On the surface, you would think Bristol was the most improbable of fellows to pull such a stunt.  He graduated magna cum laude from Amherst in 1978, went straight to UVa law school, and started as an associate in real estate finance at the then prestigious real estate boutique Dreyer & Traub.  He made partner, but by 1996 three of his clients had sued the firm for malpractice (all three were settled for undisclosed amounts).  Bristol decamped,

going to the corporate and bankruptcy boutique Eichler, Forgosh, Gottilla & Rudnick in New Jersey. When Eichler, Forgosh split in 1995, Bristol was in the group that landed at Pitney Hardin Kipp & Szuch. Early in his stay at Pitney, Bristol worked on a deal that ultimately spawned litigation against the firm that would drag on for more than a decade (ultimately being dismissed for lack of standing by the plaintiff).

Bristol’s next stop was the Morristown, NJ office of Brown Raysman Millstein Felder & Steiner, which merged with Thelen Reid & Priest in December 2006.  Thelen proceeded to suffer a string of lateral partner departurers and voted to dissolve in November 2008.  That was when Bristol landed at Winston & Strawn.

Initially, Bristol was promised annual compensation of $1.35-million, but with the financial meltdown he agreed to have that reduced to $500,000 as his transactional practice withered–leaving him with only one meaningful client, Ken Starr.  Bristol was able to bill Starr at the rate of about $1-million/year, but Starr wasn’t paying.  Humiliatingly, Bristol later testified that he was reporting to Winston management on his efforts to collect “daily.”

Now, it would be safe to say that Bristol was feeling intense pressure to keep his billables up. 

That, of course, is anything but an excuse for what he did:  It’s safe to say that in the environment of the past few years, hundreds if not thousands of partners, and associates, have found themselves under enormous pressure to remain “productive” (somewhat Orwellian legal industry jargon for “billing lots of hours,” as we all know, which from a societal standpoint may have a positive, a negative, or a random correlation with being a productive citizen).  To attempt to minimize what Bristol did because he was in a tight spot is to insult and demean the probity of those thousands of others in similar spots who refuse to cut corners, much less to resort to naked criminality.

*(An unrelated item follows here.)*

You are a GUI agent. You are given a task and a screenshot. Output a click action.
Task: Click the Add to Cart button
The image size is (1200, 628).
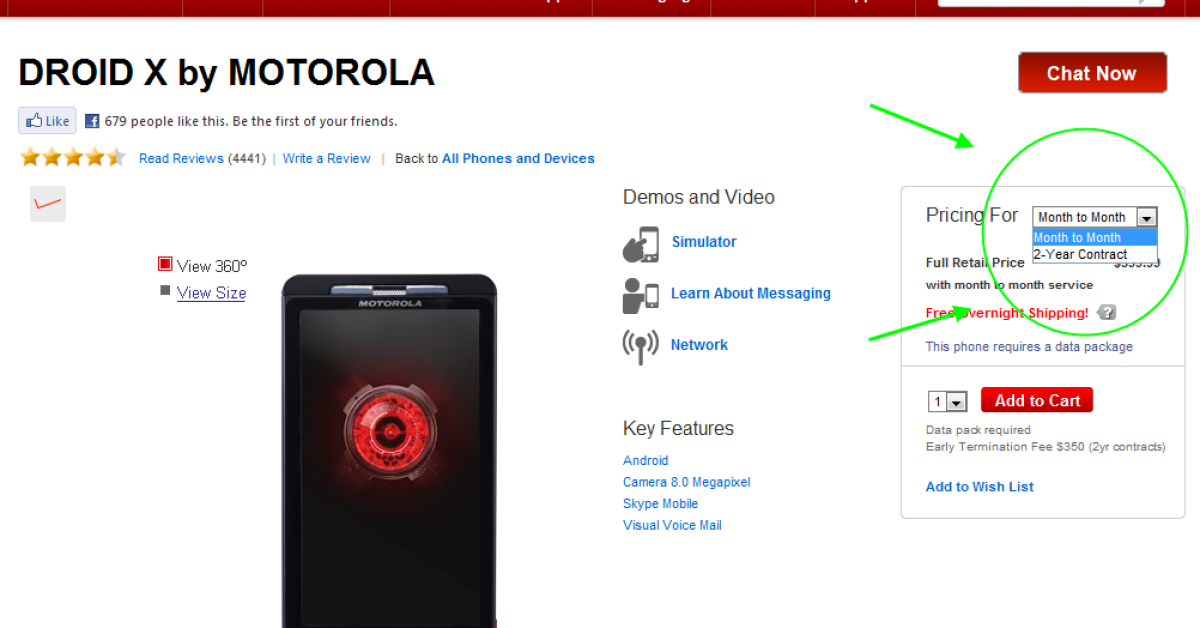[x=1037, y=400]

But I want to point out something else about Bristol’s trajectory which–with the exception of his self-inflicted career-ending defalcation, and how it all ended–is altogether too common these days, and it worries me.

Just reflect on this enumeration for a moment:

  • Dreyer & Traub
  • Eichler Forgosh
  • Pitney Hardin
  • Brown Raysman
  • Thelen
  • Winston & Strawn

And the last five in the space of barely a dozen years.

Now my question to you is:  Where is the institutional loyalty in such a hop-skip-and-a-jump resume?

That’s a bilateral question, mind you: From lawyer to firm and from firm to lawyer.

Granted, Bristol was an extreme outlier in that he seemed to scatter malpractice suits in his wake as Johnny Appleseed scattered–well, you know.  (See “How Many Malpractice Suits is Too  Many?”)  Firms are not required to exercise perpetual forbearance with those who cause them to be hauled into court. 

Still, I see a cautionary tale here. 

The more resumes that end up looking like Bristol’s–for whatever reasons–the more exposed I believe we are to rot from within.

The problem is easier to state than to solve. 

Firms cannot commit the equivalent of unilateral disarmament by glossing over the cost, in dollars and morale of everyone else, of “unproductive” lawyers–certainly not in today’s environment.  Yet there are lawyers, as there are athletes, who have an off year or two through no fault of their own, and jettisoning someone at the first sign of a break in the ever-upward momentum, sends a corrosive message of its own.

So that’s why the tale of Jonathan Bristol, sorry and star-laden as it is, is not really Page 6 material.